### What you have to do
Restate the lines exactly, starting at the line that contains "This screenshot has width=1389, height=868." and finishing with the final line of the records.

### Available records
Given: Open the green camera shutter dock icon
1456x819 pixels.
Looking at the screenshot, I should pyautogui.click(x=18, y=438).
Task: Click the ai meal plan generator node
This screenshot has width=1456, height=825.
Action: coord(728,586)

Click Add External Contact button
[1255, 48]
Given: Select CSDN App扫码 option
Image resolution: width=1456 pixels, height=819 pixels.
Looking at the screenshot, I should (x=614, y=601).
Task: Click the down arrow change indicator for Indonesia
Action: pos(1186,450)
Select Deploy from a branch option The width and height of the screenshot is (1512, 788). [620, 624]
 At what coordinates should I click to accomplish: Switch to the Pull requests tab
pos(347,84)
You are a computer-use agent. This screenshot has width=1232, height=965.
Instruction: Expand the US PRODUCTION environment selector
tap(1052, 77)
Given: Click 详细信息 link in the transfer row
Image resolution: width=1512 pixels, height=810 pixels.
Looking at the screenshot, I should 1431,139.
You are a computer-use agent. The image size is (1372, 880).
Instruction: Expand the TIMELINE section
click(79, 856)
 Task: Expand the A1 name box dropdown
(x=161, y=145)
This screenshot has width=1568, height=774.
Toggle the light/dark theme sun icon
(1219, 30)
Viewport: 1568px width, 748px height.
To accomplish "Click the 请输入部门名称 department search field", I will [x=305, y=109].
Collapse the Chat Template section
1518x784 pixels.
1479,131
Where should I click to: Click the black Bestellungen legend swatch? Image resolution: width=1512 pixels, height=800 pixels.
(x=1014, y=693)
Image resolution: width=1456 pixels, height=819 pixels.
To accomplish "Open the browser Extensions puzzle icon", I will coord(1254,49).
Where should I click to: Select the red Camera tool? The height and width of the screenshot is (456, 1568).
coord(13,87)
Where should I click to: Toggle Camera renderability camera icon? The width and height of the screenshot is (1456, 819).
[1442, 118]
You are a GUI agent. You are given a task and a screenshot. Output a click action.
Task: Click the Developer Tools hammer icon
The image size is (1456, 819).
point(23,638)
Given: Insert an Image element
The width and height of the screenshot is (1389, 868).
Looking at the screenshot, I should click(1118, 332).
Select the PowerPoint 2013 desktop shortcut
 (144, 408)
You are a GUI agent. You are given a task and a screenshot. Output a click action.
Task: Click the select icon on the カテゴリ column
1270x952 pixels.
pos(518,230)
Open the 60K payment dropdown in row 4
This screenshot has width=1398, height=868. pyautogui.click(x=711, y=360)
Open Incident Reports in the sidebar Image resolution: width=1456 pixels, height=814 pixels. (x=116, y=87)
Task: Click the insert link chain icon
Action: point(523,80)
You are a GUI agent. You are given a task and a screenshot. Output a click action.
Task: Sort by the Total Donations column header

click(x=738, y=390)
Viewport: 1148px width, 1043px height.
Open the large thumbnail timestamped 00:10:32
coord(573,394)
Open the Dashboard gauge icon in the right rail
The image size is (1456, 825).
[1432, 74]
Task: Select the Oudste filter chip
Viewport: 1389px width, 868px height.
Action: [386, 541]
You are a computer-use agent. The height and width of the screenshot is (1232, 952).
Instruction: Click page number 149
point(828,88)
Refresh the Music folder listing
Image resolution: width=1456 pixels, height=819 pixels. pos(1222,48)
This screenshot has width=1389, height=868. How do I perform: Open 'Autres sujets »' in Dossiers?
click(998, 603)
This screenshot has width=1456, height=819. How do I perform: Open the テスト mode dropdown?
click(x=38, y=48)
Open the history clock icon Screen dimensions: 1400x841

### Task output
This screenshot has width=1389, height=868. How do I perform: Open 'Autres sujets »' in Dossiers?
click(998, 603)
This screenshot has width=1456, height=819. How do I perform: Open the テスト mode dropdown?
click(x=38, y=48)
Open the history clock icon Screen dimensions: 1400x841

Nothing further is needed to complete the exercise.